A European Union health official on Thursday argued that some people in the region likely died from COVID-19 due to delays in the delivery of the AstraZeneca vaccine.
Pierre Delsaux, the deputy director general at DG SANTE, the European Commission’s Directorate-General for Health and Food Safety, said during a Politico Live virtual panel titled, “Health in the EU’s post-COVID-19 recovery,” that some EU states relying on the AstraZeneca shot, which was developed in partnership with Oxford University, resulted in a “disaster.”
“We can say unfortunately that probably some people have died because of the fact that there wasn’t enough vaccine,” Delsaux said.
The DG SANTE official argued that for AstraZeneca, it is “too easy to take EU money, to agree to certain things and then not to deliver.”

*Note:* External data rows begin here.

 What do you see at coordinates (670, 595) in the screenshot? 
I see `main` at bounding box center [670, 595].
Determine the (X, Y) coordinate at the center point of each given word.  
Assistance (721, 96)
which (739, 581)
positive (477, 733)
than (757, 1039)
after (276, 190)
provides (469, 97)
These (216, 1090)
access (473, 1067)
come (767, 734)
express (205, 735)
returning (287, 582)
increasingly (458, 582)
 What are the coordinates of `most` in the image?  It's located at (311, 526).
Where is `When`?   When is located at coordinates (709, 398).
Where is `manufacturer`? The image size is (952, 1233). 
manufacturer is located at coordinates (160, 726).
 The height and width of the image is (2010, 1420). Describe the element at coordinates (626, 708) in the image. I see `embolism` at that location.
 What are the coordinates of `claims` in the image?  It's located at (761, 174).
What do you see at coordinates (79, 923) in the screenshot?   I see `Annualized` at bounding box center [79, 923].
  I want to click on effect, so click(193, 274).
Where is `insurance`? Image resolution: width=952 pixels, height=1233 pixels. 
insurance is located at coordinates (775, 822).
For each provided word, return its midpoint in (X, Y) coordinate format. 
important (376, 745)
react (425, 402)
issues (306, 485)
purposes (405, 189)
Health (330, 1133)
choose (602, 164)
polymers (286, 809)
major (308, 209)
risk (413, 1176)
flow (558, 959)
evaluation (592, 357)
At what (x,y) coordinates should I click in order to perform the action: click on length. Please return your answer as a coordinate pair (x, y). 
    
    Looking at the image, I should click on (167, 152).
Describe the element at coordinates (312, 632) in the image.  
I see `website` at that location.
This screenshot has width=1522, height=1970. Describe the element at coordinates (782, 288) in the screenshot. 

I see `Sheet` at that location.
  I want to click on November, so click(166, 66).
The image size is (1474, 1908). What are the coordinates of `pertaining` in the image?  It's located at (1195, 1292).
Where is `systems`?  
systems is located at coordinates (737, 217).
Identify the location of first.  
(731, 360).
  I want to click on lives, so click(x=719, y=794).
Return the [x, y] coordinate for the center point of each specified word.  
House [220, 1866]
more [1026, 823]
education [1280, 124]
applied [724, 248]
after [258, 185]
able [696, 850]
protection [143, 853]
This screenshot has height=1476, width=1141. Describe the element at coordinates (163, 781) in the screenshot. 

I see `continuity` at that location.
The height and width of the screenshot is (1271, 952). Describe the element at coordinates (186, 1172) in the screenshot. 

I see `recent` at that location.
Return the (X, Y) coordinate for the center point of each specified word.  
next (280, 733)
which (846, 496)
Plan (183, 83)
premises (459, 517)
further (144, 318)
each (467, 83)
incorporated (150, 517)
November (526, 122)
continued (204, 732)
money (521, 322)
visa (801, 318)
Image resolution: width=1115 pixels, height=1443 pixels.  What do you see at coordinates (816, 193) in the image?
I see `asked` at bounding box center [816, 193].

The official added that the European Commission was taking the pharmaceutical company to court to send a message that the vaccine delays were “serious,” though he admitted that the matter was a “complex issue.”
“When you take a commitment for such an important question like vaccination and you take a commitment to deliver certain quantities … It means that [there are] member states, people who are waiting to receive these vaccines, [and] are waiting to be protected from a very dangerous disease,” he said.
An emergency court hearing was held in Brussels on Wednesday on the EU lawsuit against AstraZeneca, with EU lawyers demanding shipment of missing vaccine doses to the region and accusing the company of postponing EU deliveries while prioritizing other countries, including the United Kingdom.
According to The Associated Press, the commission wants the court to order AstraZeneca to deliver an additional 90 million doses by the end of June, and the remaining 180 million doses by the end of the third quarter of 2021.
AstraZeneca has repeatedly denied any wrongdoing, arguing that it has worked as best as it can to meet delivery orders.
The EU has argued that 50 million doses of the AstraZeneca vaccine that should have been given to the EU were, instead, delivered to third countries, which the regional bloc argues was “in violation” of their agreed-upon contract.
The EU has also argued that AstraZeneca decided to restrict vaccines produced at its Oxford site for the U.K. and that the company could have used six EU production sites to better manufacture and distribute doses throughout the region.
According to the European Union’s vaccine tracker, just 43 percent of its population ages 18 and older have received at least one dose of the COVID-19 vaccine, with roughly 19 percent fully vaccinated.